Support for Live Virtual Training Helps
With the world in lockdown because of the COVID-19 pandemic, Scrum.org has shifted to support live virtual training (LVT). LVT allows Professional Scrum Trainers the ability to deliver Scrum.org classes in a digital way. And like our in-person training classes, LVT classes ensure a consistent learning experience adding the use of virtual facilitation, virtual whiteboards, and other mechanisms to ensure that the experience is interactive. By supporting this medium we enable students who traditionally would not have been able to attend an in-person class to attend virtually. This flexibility allows for classes to be delivered over a few days to support this new way of work, or at times that better suit the needs of the students. An unplanned positive outcome of enabling LVT is that having the classes delivered virtually reduces the complexity for students who have some physical disabilities as everyone can attend from a location that makes sense for them.

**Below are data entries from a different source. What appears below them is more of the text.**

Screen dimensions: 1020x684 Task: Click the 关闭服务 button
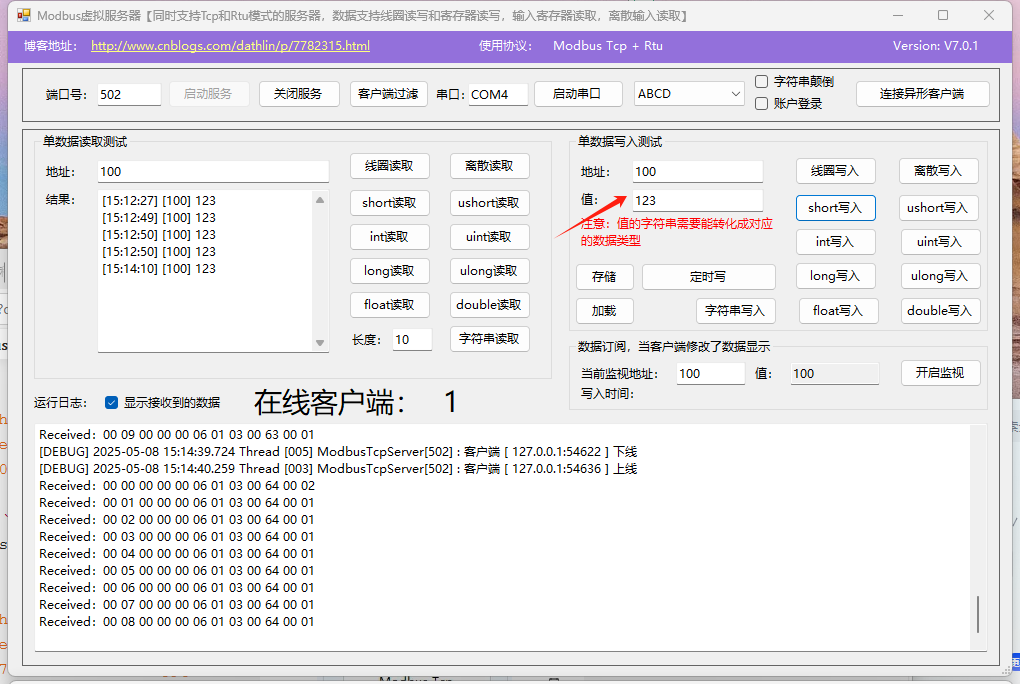click(299, 93)
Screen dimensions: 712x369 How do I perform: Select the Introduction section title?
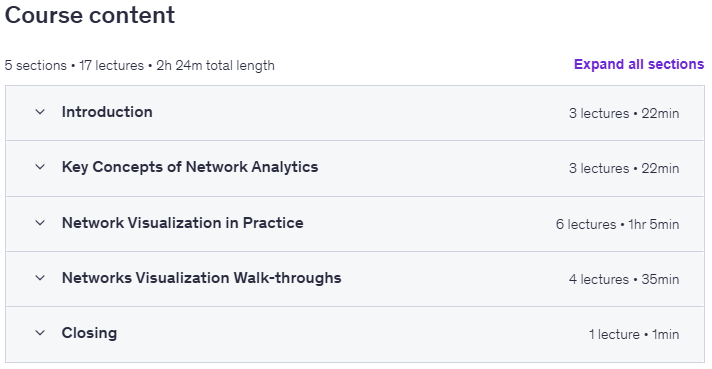point(107,112)
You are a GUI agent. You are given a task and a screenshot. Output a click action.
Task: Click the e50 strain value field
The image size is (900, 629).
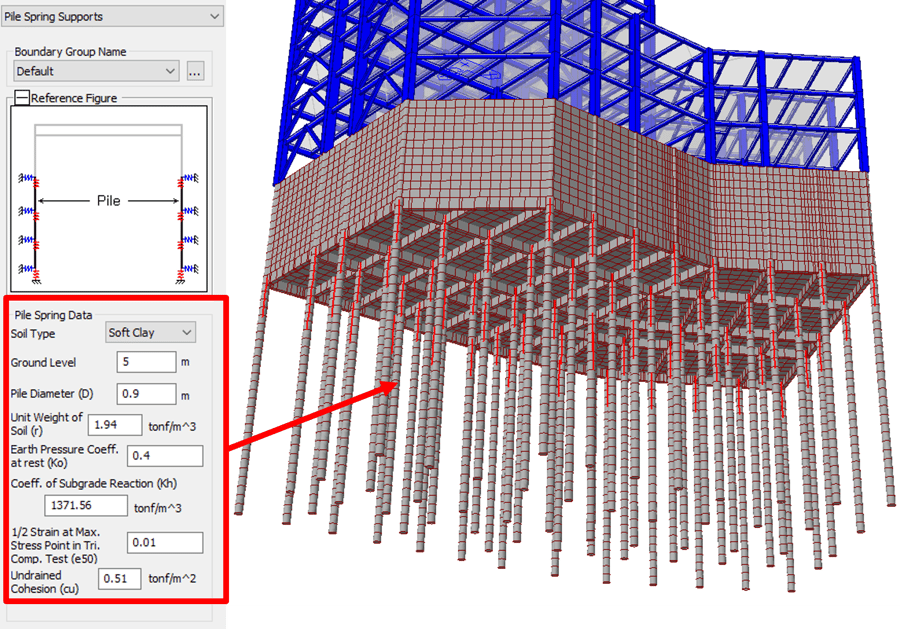pyautogui.click(x=165, y=543)
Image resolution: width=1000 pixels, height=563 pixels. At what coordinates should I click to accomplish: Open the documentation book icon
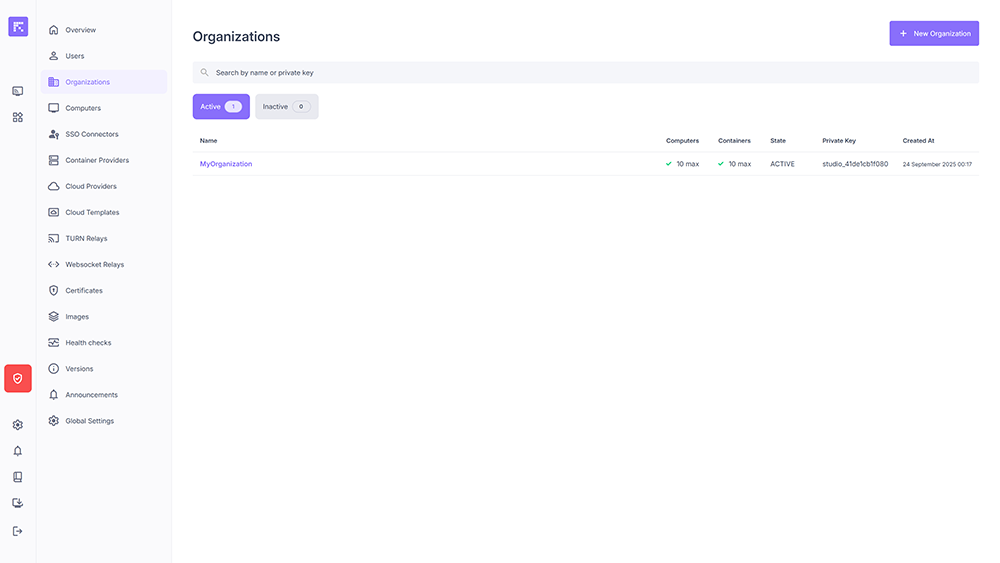pyautogui.click(x=18, y=477)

A brief word from Professional Scrum Trainer David Dame on the subject of diversity, accessibly and inclusion
But virtual is not enough
Yes, virtual training does help students with some physical challenges, but there are other things a trainer needs to think about. These are some of the things that I thought about.
- How do the exercises work? Scrum.org LVT training is highly interactive with the use of small groups breaking out into separate virtual rooms, online whiteboards, and facilitated discussions. These interactive sessions can require rapid collaboration and unique software tools. These sessions may be less inclusive without some level of preparation and abilities.

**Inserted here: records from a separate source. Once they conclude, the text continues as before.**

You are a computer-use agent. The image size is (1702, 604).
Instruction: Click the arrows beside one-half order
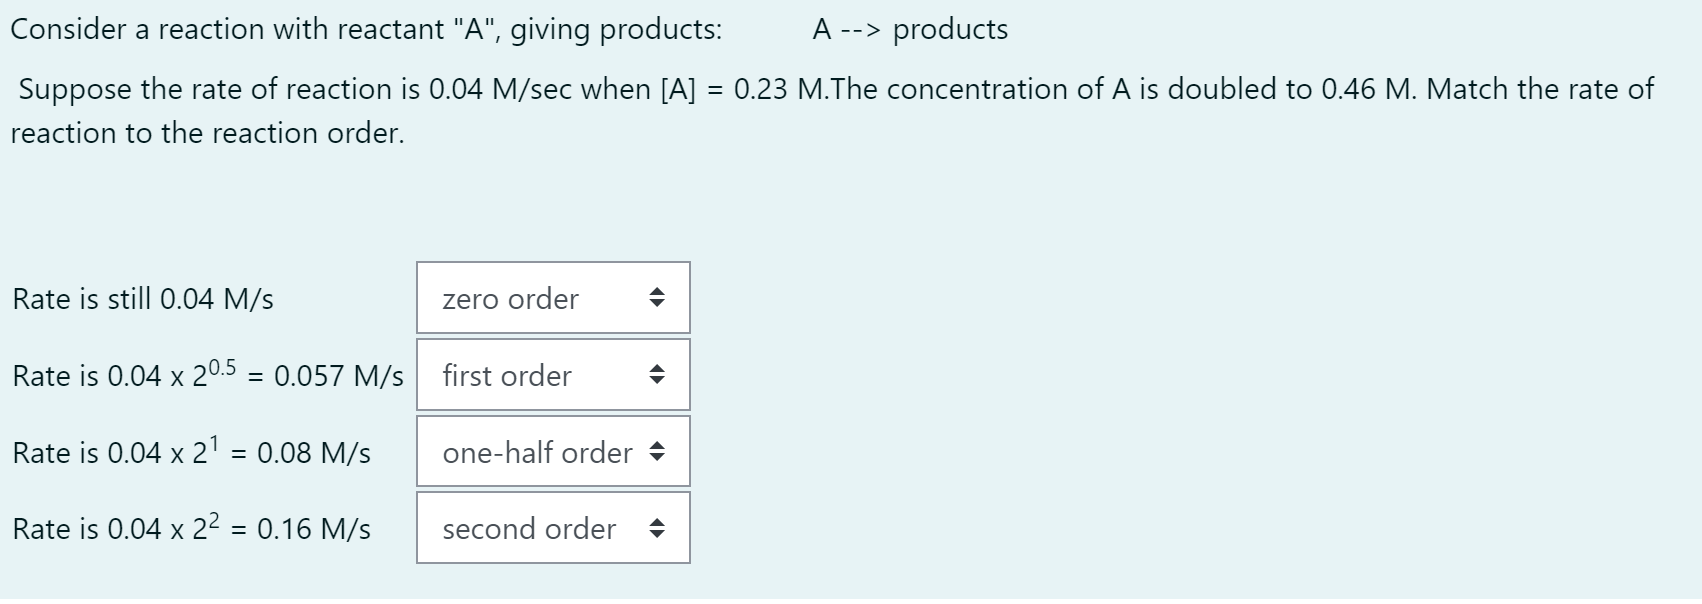[658, 452]
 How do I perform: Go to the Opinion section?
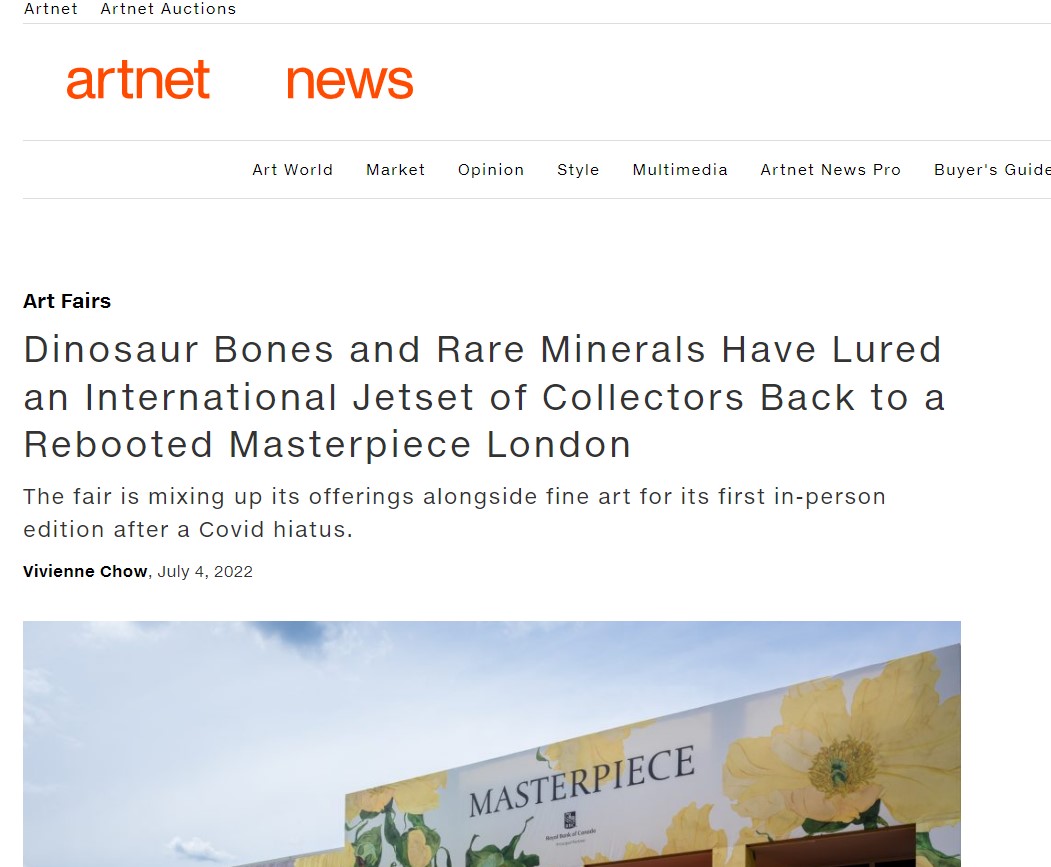(x=491, y=170)
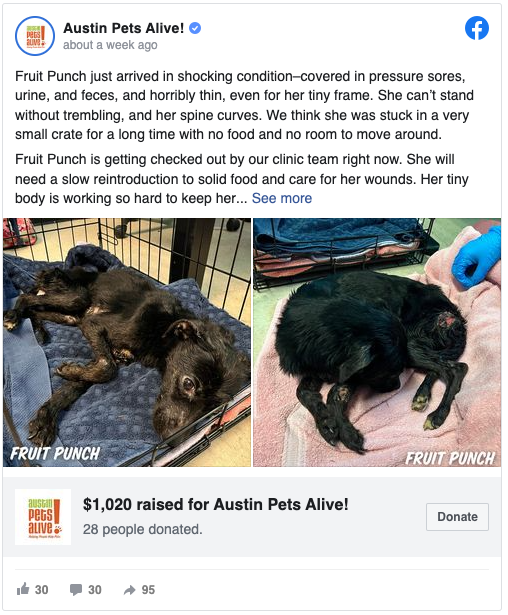Click the thumbs up like icon
The width and height of the screenshot is (508, 615).
23,589
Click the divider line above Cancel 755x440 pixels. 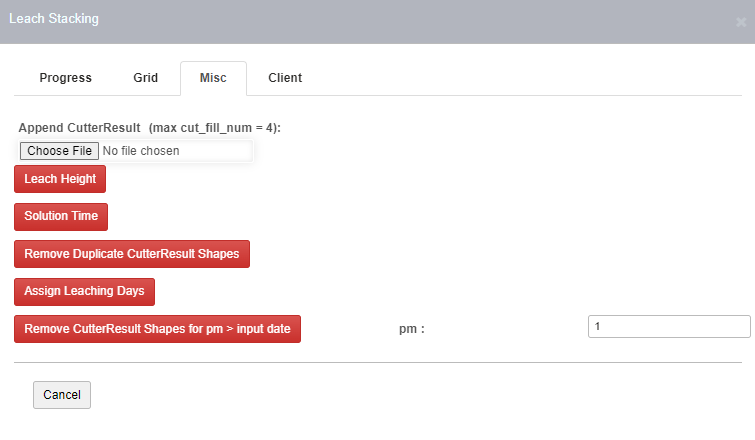click(x=378, y=362)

- What does the agenda look like? Attending an online session requires a different level of concentration from in-person so many trainers build an agenda that has many breaks and is structured around the learner. Breaks tend to be short and more frequent. This works well when you can jump up and grab a coffee, but if that process requires more effort and time for students with disabilities, they might not get the breaks they require and it is more difficult to know in a virtual environment.

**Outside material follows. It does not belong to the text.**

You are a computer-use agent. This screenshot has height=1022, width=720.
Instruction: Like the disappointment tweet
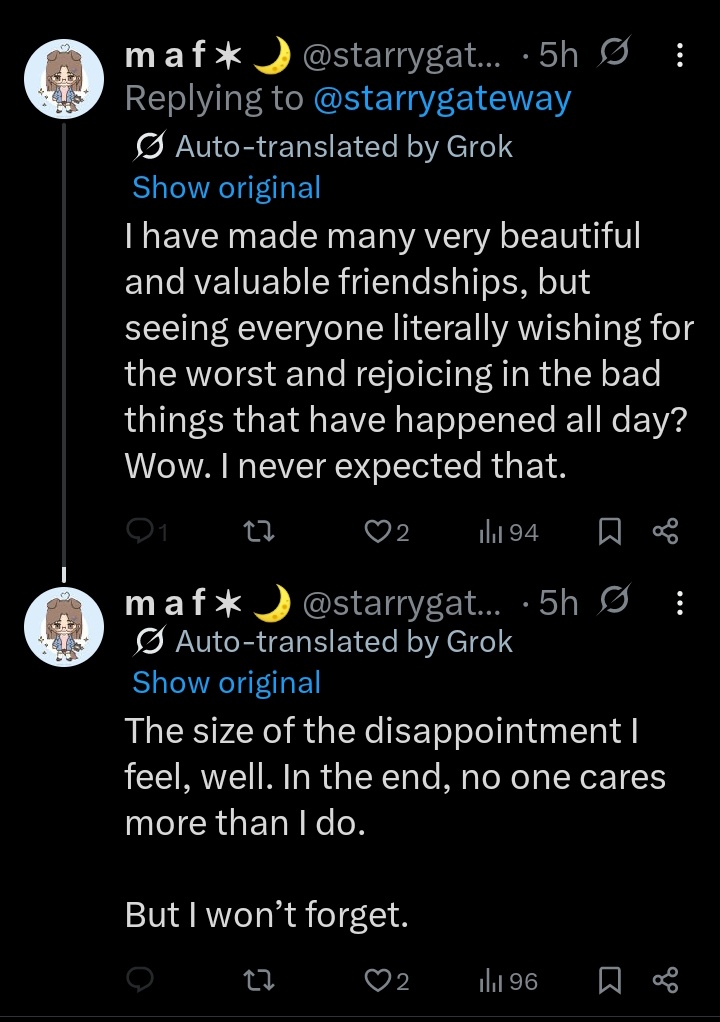pyautogui.click(x=386, y=980)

- Pop quizzes and surveys might not work. During our classes, many trainers engage with the students through little quizzes or surveys. These may or may not work with students who have physical disabilities either because of timing or technology integration.
And I am sure there are other areas that I am missing. It is a great opportunity for the class to design a working agreement that is inclusive of all participants and for the trainer to seek an understanding of the needs of their students.
Having watched 100s of classes I can attest that the classroom experience is greatly improved when you have a diverse class of students, but only if that classroom, virtual or not, is designed for inclusivity.
Thanks, GAAD for making me think about inclusion in our virtual classroom.